NOTHING TO SEE HERE: With a month to go in the season, Kevin Harvick very easily could have derailed his championship chances with an outburst directed at team owner Richard Childress’ grandsons.
Upset that he’d been spun by Ty Dillon in a Truck Series race at Martinsville, Harvick had pointed words for Dillon and older brother, Austin, after the incident. He blamed the emergence of the Dillons for his impending departure from Richard Childress Racing, and Childress was livid over the accusations.
Fans speculated Childress would kick Harvick out of the car immediately and write off the remaining four Sprint Cup races.

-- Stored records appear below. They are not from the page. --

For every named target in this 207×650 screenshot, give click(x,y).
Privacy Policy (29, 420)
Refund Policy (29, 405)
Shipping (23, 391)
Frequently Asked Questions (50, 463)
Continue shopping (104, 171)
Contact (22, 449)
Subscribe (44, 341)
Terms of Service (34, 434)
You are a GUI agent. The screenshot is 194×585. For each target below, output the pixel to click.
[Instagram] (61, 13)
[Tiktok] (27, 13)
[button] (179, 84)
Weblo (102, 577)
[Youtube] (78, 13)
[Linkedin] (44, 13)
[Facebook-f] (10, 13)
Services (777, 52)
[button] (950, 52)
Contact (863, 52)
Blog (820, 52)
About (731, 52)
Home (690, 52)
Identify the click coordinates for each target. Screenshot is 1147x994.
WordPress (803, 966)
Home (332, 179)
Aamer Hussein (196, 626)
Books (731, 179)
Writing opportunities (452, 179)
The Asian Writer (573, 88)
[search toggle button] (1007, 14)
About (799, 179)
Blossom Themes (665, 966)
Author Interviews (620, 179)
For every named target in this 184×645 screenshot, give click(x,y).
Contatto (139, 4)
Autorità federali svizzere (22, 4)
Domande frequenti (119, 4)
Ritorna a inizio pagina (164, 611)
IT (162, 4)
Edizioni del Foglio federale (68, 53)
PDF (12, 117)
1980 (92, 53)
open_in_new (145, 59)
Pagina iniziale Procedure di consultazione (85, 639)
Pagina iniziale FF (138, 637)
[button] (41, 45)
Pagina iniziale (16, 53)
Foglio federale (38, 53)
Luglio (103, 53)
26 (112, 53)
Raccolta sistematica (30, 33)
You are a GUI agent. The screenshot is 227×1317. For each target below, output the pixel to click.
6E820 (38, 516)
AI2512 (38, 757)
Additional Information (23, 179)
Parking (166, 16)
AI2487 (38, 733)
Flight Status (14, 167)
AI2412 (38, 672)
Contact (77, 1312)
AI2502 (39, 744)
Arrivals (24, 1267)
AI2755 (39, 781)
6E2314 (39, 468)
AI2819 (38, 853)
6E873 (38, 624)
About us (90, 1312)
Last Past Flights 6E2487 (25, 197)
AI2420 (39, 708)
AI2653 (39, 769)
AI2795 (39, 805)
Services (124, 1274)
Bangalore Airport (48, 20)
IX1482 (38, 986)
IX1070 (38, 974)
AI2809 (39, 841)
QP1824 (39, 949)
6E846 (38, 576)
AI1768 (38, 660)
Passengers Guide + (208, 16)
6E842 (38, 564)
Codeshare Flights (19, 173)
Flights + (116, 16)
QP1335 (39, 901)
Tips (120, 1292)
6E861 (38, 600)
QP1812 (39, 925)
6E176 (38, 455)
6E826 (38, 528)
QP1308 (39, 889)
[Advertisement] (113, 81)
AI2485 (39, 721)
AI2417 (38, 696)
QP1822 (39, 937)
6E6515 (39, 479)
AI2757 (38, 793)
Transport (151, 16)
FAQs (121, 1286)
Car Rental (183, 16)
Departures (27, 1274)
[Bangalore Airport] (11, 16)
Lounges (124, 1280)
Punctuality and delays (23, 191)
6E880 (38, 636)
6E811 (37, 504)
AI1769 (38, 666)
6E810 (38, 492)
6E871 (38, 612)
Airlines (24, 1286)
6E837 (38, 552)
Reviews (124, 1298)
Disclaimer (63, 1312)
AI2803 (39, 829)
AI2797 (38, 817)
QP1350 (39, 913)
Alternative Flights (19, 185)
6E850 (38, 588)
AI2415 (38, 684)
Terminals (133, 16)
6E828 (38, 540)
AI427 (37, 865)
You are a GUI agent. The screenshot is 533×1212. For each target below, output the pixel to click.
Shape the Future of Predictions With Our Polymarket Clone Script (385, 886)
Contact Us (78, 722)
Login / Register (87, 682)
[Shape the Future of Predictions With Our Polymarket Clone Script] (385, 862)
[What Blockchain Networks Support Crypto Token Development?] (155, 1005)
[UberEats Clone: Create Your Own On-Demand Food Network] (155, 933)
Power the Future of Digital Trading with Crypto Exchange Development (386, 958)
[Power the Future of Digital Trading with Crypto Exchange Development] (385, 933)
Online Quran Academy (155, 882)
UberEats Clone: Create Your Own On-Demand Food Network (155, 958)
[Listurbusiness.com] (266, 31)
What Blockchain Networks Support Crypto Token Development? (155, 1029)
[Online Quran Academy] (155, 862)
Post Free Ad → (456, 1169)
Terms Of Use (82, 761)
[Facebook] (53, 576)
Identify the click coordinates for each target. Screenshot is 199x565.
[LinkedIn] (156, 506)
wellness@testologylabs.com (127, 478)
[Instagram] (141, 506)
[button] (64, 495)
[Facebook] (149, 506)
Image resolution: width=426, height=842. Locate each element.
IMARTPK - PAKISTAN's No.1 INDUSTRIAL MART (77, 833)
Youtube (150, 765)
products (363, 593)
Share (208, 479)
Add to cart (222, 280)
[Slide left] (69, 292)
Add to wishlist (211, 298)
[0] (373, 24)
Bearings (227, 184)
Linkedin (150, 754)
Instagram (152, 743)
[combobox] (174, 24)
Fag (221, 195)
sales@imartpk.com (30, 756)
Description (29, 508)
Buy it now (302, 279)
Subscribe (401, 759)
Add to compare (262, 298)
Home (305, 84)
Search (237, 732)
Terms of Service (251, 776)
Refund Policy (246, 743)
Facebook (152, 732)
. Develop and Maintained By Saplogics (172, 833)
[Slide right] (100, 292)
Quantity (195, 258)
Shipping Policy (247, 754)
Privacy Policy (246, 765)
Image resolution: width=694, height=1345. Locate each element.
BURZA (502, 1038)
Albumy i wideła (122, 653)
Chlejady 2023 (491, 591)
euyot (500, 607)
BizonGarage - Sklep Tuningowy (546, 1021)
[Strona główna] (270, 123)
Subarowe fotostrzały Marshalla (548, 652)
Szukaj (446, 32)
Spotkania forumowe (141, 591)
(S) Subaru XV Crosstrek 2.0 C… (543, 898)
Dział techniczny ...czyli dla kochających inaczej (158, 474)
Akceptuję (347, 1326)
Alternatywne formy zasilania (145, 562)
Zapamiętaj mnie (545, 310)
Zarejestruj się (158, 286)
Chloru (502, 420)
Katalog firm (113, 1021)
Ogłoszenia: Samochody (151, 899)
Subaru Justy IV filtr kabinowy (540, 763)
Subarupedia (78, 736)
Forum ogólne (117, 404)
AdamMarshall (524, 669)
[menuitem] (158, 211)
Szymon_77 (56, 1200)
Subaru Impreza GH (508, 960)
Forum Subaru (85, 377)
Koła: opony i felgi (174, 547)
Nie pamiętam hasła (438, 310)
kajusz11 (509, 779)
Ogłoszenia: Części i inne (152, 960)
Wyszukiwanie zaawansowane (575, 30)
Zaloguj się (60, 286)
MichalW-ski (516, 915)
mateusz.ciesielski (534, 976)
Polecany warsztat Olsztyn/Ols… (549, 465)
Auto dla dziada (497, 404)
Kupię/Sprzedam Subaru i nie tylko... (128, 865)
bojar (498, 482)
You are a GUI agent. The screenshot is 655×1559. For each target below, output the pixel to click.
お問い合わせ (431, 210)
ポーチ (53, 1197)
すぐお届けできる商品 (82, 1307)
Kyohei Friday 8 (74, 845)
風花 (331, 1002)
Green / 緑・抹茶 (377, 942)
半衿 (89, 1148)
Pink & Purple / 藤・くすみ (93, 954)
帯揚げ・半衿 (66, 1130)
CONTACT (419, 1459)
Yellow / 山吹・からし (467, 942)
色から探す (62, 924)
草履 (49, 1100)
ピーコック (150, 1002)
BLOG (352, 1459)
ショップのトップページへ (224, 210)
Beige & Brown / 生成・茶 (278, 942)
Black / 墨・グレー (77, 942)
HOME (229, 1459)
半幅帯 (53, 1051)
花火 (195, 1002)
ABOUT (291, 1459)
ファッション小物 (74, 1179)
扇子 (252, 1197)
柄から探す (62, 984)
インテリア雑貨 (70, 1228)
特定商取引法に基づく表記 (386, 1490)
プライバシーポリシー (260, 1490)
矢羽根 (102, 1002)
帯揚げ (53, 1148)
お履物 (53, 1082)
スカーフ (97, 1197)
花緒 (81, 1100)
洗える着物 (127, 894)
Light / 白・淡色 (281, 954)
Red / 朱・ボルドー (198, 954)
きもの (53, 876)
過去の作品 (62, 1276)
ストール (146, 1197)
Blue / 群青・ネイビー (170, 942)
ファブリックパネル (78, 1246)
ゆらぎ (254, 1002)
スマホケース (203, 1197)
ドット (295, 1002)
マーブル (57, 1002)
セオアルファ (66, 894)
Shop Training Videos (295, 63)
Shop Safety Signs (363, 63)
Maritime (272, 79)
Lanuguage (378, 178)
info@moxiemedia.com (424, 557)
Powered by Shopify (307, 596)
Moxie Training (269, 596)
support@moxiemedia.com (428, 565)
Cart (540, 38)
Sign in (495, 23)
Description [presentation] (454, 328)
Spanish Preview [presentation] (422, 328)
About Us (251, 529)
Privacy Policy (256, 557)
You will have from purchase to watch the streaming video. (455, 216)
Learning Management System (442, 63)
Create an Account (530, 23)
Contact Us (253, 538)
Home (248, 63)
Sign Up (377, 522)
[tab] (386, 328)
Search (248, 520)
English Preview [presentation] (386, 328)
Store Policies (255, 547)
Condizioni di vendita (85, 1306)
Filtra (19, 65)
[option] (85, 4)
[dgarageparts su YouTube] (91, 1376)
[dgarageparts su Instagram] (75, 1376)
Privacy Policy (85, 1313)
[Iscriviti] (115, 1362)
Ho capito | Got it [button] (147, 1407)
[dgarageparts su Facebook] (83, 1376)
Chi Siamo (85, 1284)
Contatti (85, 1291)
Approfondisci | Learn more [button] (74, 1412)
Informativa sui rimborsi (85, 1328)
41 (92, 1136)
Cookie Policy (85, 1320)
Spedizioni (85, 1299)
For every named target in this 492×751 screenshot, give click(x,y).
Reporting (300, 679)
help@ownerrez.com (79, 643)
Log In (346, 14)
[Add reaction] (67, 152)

Instead, Harvick publicly apologized, the No. 29 team hunkered down and goes into Sunday’s finale with a mathematical shot at winning the title. Harvick is 34 points behind leader Jimmie Johnson following his victory Sunday at Phoenix.
“This deal is tough enough like it is, and obviously you don’t want things like that to happen, but it did,” Harvick crew chief Gil Martin said of the Martinsville incident. “I felt like after several phone conversations that we could get right back on track. I never had the doubt about the focus of the team or Kevin once the race started. After the race was over, I felt pretty confident that we were right back on track.”
Harvick’s final race with RCR is Sunday at Homestead. He grew emotional at Phoenix sitting between Martin and Childress reflecting on his time with the organization and driving for a no-nonsense owner.
“I think he’d probably sit here and tell you that we’ve been good for each other because we challenge each other,” Harvick said. “You know, I obviously handle a lot of situations wrong, but it pushes a lot of buttons to try to make things better. There’s no better way to go out than to do what we’ve done this year. Obviously we went to Martinsville, and I said things that I shouldn’t have said and put everybody in a position that was not good, but I think we had conversations about things after that that probably made us closer as people, and I think as we move forward will probably make us closer as friends.”
Harvick will drive for Stewart-Haas Racing next season.
VIDEO VETTEL: Four-time Formula One champion Sebastian Vettel says he enjoys video games, but doesn’t see them replacing traditional driver training as a pipeline to professional racing.
Vettel said during a visit to Nissan Motor Co.’s North American headquarters outside Nashville, Tenn., on Wednesday that he considers the skills learned on track at an early age to be crucial to developing the key skill for drivers: figuring out how to go faster. The driver’s comments may be at odds with the Japanese automaker’s Nissan GT Academy, a worldwide competition among hundreds of thousands of PlayStation gamers to be selected to become professional drivers.
After meeting with Nissan workers, Vettel gave some of them high-speed rides around a makeshift track in a new Infiniti Q50 sedan.